How 80,000 companies build with AI: products as organisms, the death of org charts, and why agents will outnumber employees by 2026 | Asha Sharma (CVP of AI Platform at Microsoft)
Why Products That Think and Learn Are Changing Everything
In a wide-ranging conversation, Asha Sharma, Microsoft’s chief vice president of product for its AI platform, lays out a practical, large-scale view of how generative models and agents are transforming product design, organizational structure, and the skills companies need. Rather than shipping static features, product teams are now building systems that behave like living systems—continuous, self-improving, and tuned to measurable outcomes. That shift reframes intellectual property, roadmaps, and how companies capture value from user interactions.
Product As Organism: Metabolism Over Feature Sets
Asha describes the move from product as artifact to product as organism. The core idea: modern models can be tuned and continuously improved through feedback loops, creating products that evolve with each interaction. Rather than counting shipped features, teams should measure a product’s metabolism—the speed and fidelity with which it ingests signals, updates internal models, and produces better outcomes.
Post-Training, Not Just Pre-Training
As the upfront cost of training enormous foundation models rises, Asha argues the most effective economic play is post-training: fine-tuning and reinforcement learning on top of existing models using proprietary or synthetic data. For many teams, adapting an off-the-shelf model and investing in evaluation, labeling, and reward design will deliver better returns than trying to build a foundation model from scratch.
Agents, Org Design, And The Work Chart
Agents—autonomous software components that act on tasks—are already proliferating. Asha predicts an "agentic society" where tasks, not titles, drive throughput. With agents embedded across workflows, the org chart may shift from hierarchical reporting to task-based routing and monitoring, emphasizing observability, evals, and policy controls.
Code-Native Interfaces And The Rise Of Full-Stack Builders
The interview maps a familiar technological arc onto AI: GUIs give way to composable, code-first interfaces because streams of text and programmatic composition work better with large language models. That technical shift accelerates demand for polymath builders—product people who can spec, code, evaluate, and iterate quickly—so teams can run tighter end-to-end loops and ship continuously.
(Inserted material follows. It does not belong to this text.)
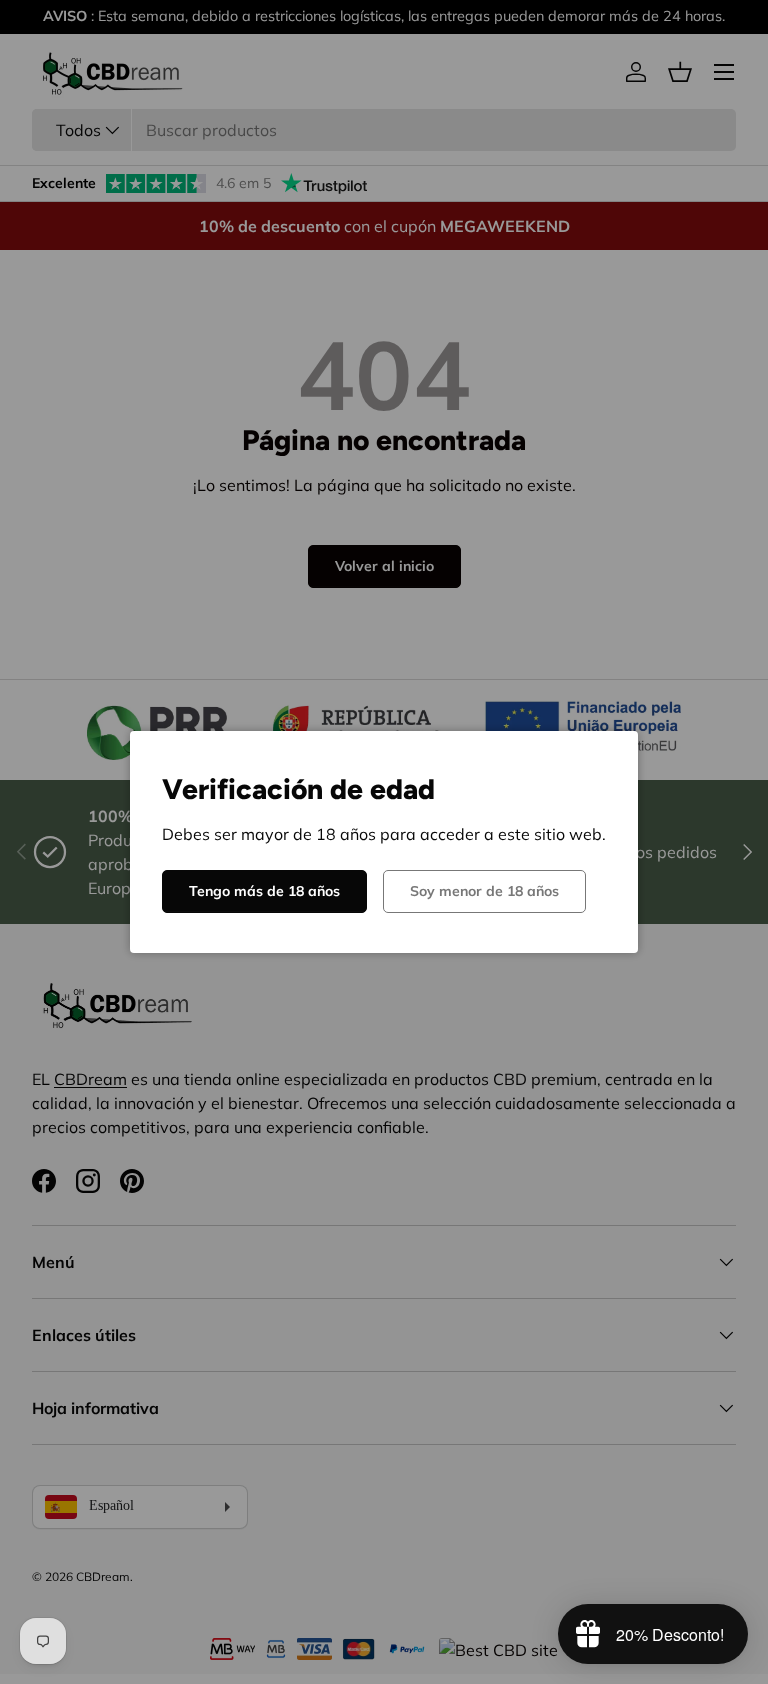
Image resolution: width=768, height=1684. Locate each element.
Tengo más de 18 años (264, 891)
Operational Priorities For AI Platforms
- Invest in platform fundamentals: availability, data residency, privacy, and reliability to win enterprise trust.
- Design for the slope: choose interchangeable components and leave strategic slack to adapt rapidly.
- Build measurement systems: continuous evals, A/B testing, and fine-grained observability are the new table stakes.
Seasons, Roadmaps, And Leadership
Asha recommends planning by seasons—short spans defined by secular shifts such as the current "rise of agents"—combined with loose quarterly objectives and tight four-to-six-week squad goals. This hybrid cadence gives teams a North Star while leaving room for rapid technological changes. Leadership, she says, is about sustaining optimism and direction, a trait she credits to effective leaders who renew commitment and clarity across large organizations.
Across product, engineering, and design, the imperative is clear: prioritize the signal loop over siloed lanes, treat models as adaptable components, and institutionalize evaluation and observability. These changes will reshape how products are conceived, operated, and improved, replacing static roadmaps with living systems that learn from every interaction.
In summary, Asha Sharma's view compels product leaders to rethink investment toward post-training and agent tooling, embrace code-native composability, and train teams to operate as full-stack builders who optimize continuous feedback loops—foundations for durable AI-enabled products and organizations.
Key points
- Products should be measured by their metabolism: data ingestion, reward design, and outcome improvement.
- Post-training on top of strong foundation models is often more cost-effective than building new models.
- Agents will rout tasks outward, shifting org charts from hierarchy to task-based routing and observability.
- Code-native, composable interfaces scale better with LLMs than fixed GUIs for many AI use cases.
- Successful companies make everyone AI-fluent and apply AI to existing processes before scaling to growth.
- Full-stack builders increase velocity by collapsing cross-functional handoffs and owning rapid iteration loops.
- Platform wins depend on privacy, data residency, reliability, and the ability to swap components quickly.